» PROMPT A: Write out the passage about Ord och Bild word for word, starting at "Ord och Bild, also" and ending at "månadsskrift (Illustrated monthly).".
» PROMPT B:
Answer these questions using the passage about Ord och Bild:
(i) What is the English rendering of the magazine's subtitle, Illustrerad månadsskrift?
(ii) In what year was the magazine's headquarters moved to Gothenburg?
(iii) Who wrote the article about the Nordic race?

Cultural magazine in Sweden

Ord och Bild, also stylized as Ord & Bild, (Word and Image) is a cultural and literary magazine which has been in circulation with some interruptions since 1892. The magazine is headquartered in Gothenburg, Sweden, and its subtitle is Illustrerad månadsskrift (Illustrated monthly).

==History and profile==
Ord och Bild was established in 1892. The founding publishing company was P. A. Norstedt & Söner based in Stockholm. In 1893 the magazine began to be published by Wahlström & Widstrand. In 1934 P. A. Norstedt & Söner became its publisher and published it until 1937. Between 1938 and 1947 Wahlström & Widstrand published Ord och Bild. In 1986 its headquarters was moved to Gothenburg.

In the 1930s Ord och Bild was one of the Swedish magazines which was read by Finnish authors and literary critics to have information on new literary tendencies in Europe and the United States. The poems by Lars Mikael Raattamaa were published in the magazine in the early 2000s.

In addition to literary work and criticism Ord och Bild features articles on other topics, including art, music, society, philosophy, and history. One such article was about the Nordic race which was written by Gunnar Dahlberg. In the article dated 1933 Dahlberg objected the concept of race employed by the Nazi figures. The magazine also published articles concerning pornography and pop music in the 1960s. During this period the magazine was directed by young leftist intellectuals. Ord och Bild features film reviews one of which was about Ingmar Bergman's Cries and Whispers.

» DATA PROVIDED:
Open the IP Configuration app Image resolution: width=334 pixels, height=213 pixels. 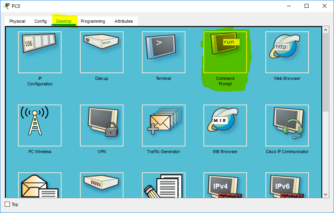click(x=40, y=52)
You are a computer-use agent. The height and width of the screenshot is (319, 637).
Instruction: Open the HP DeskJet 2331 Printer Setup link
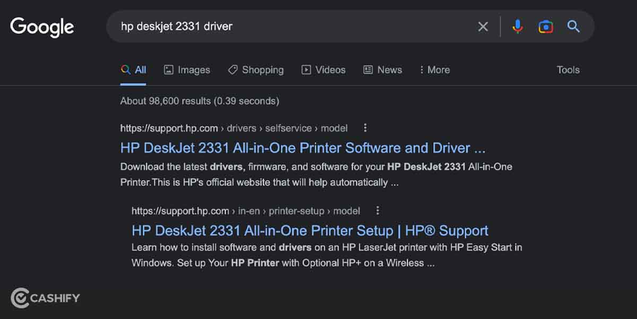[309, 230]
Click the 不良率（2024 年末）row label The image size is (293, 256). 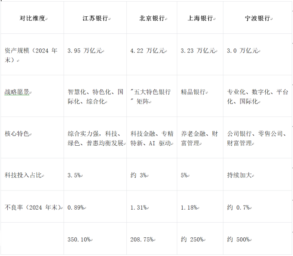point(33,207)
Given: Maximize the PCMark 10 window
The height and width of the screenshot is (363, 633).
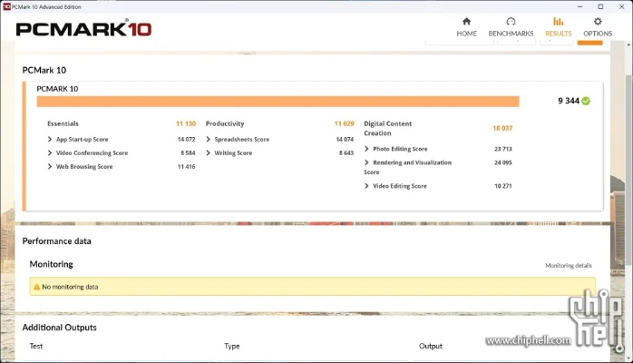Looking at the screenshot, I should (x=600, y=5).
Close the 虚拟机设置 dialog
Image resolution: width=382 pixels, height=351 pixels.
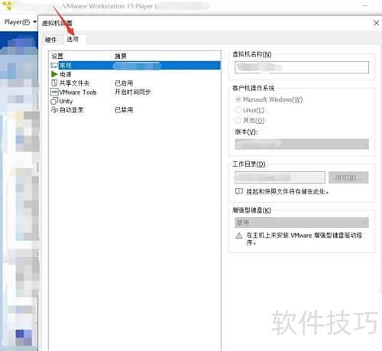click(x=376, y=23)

» TASK OUTPUT A:
Ord och Bild, also stylized as Ord & Bild, (Word and Image) is a cultural and literary magazine which has been in circulation with some interruptions since 1892. The magazine is headquartered in Gothenburg, Sweden, and its subtitle is Illustrerad månadsskrift (Illustrated monthly).

» TASK OUTPUT B:
(i) Illustrated monthly
(ii) 1986
(iii) Gunnar Dahlberg